TASK GOAL:
From the entries that follow, reproduce exactly and only the lines from the line with "Image resolution: width=1024" to the line with "Viewport: 1176px width, 883px height.", endpoints included.

MATERIAL SHOWN:
⟨
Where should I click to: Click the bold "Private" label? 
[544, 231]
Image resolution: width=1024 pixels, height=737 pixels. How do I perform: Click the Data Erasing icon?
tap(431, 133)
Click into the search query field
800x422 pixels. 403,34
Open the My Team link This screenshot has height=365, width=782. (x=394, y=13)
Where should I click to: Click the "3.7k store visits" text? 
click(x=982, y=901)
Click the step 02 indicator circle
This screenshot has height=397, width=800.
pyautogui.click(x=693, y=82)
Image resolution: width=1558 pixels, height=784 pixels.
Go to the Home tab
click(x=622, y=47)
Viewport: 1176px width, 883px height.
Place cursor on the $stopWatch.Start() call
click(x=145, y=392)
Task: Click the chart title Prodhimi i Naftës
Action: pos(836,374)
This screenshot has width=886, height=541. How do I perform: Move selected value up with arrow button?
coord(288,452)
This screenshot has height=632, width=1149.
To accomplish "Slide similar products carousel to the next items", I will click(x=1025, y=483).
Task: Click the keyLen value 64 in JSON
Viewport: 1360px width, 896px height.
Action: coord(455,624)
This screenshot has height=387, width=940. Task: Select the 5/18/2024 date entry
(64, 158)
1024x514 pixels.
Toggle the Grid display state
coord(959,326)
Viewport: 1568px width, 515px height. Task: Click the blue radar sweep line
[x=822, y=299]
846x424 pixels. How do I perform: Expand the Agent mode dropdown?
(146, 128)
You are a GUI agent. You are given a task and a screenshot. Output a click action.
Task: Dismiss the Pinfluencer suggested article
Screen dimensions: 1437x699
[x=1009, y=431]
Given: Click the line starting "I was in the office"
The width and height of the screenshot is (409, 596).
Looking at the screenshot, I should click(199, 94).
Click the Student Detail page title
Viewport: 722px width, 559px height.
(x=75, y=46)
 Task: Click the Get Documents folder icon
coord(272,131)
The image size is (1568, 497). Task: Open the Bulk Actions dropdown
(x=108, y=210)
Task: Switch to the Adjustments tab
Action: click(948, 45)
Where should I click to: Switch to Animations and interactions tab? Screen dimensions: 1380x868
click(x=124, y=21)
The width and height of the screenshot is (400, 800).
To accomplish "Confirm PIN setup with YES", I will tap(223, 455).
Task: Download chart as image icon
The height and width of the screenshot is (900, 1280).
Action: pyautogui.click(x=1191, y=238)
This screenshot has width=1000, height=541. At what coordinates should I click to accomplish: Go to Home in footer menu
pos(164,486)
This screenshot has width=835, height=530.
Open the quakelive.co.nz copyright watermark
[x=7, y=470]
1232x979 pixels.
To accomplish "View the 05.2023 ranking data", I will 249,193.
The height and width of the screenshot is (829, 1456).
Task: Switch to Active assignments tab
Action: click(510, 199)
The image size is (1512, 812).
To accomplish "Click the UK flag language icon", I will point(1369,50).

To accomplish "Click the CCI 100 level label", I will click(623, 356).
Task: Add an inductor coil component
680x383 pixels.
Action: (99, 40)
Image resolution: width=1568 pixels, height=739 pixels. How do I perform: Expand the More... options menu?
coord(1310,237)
⟩
PROBLEM SOLUTION:
Image resolution: width=1024 pixels, height=737 pixels. How do I perform: Click the Data Erasing icon?
tap(431, 133)
Click into the search query field
800x422 pixels. 403,34
Open the My Team link This screenshot has height=365, width=782. (x=394, y=13)
Where should I click to: Click the "3.7k store visits" text? 
click(x=982, y=901)
Click the step 02 indicator circle
This screenshot has height=397, width=800.
pyautogui.click(x=693, y=82)
Image resolution: width=1558 pixels, height=784 pixels.
Go to the Home tab
click(x=622, y=47)
Viewport: 1176px width, 883px height.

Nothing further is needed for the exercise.